The Turkish media have focused on the short-term economic costs in terms of the immediate reaction of financial markets, with the precipitous drop of share prices on the Istanbul Stock Exchange (İMKB), the steep fall in the value of the Turkish lira in the foreign exchange market and the significant rise in the benchmark short-term interest rate. State Minister Ali Babacan has articulated these short-term economic costs in his speeches and interviews. Thanks to the calm and resolute reaction of the Justice and Development Party (AK Party) to the deepening political crisis following the military’s e-manifesto and the Constitutional Court’s decision to annul the first balloting of the presidential election, the financial markets have fortunately stabilized before we witnessed the prolonged free fall of Turkish share prices and the foreign exchange value of the lira.In this column, I want to focus on the long-term economic costs of Turkey’s continuing political upheaval, drawing lessons from Turkey’s history of political instability and from academic research on the economic costs of political instability. Turkey’s lackluster economic performance until very recently -- as compared with many other developing countries -- since the end of World War II, has been caused largely by its lack of sustained political stability based on an uninterrupted democratic form of government. Of course, another powerful cause has been the lack of a government, until the AK Party government came to power, that strongly and consistently believed in the virtues of private enterprise and the open markets. Academic research suggests that political stability is a necessary if not sufficient condition for good economic performance. It also suggests that although political stability can exist under either a democracy or a dictatorship, uninterrupted long-term political stability is more likely under a democracy than under a dictatorship.

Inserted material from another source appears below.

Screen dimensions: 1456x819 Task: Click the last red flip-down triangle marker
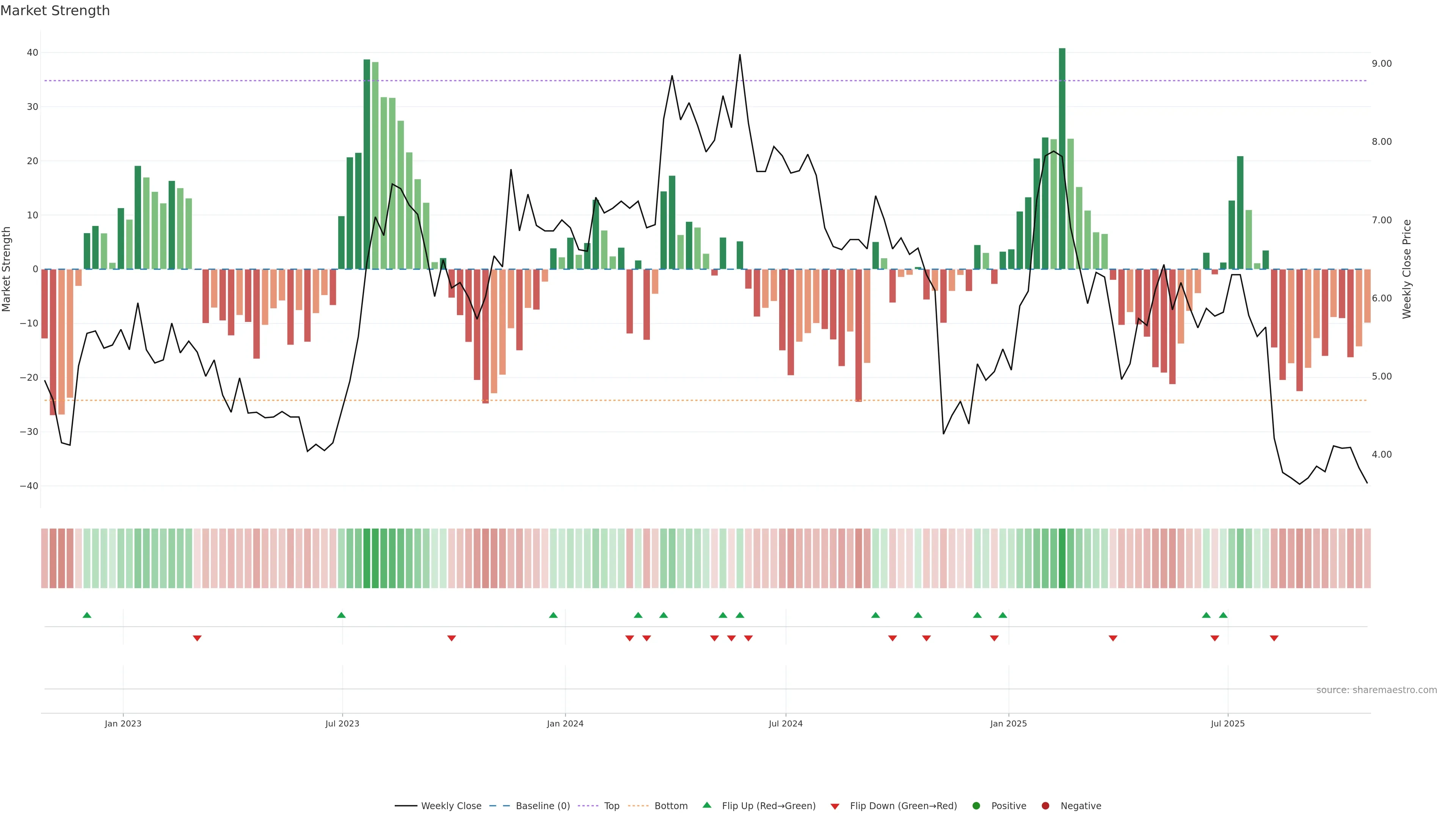(x=1274, y=638)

Here are two plausible scenarios, one cheerful and the other dismal, to consider. First scenario: The definitive victory of the AK Party in the general elections in July results in a strong majority in parliament and the smooth election of the republic’s next president would diffuse and eventually end the current political instability, provided that the democratic processes are not hindered. There would be no long-term economic costs to worry about.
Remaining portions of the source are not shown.